## Exercise goal
Can you write out the entries again, swapping "upload link" for "upload button" and keeping everything else unchanged?

## Listed records
-----
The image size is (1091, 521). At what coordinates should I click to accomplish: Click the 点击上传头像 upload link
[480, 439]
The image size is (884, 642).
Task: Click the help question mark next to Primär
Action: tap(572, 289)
-----
## Task output
The image size is (1091, 521). At what coordinates should I click to accomplish: Click the 点击上传头像 upload button
[480, 439]
The image size is (884, 642).
Task: Click the help question mark next to Primär
Action: tap(572, 289)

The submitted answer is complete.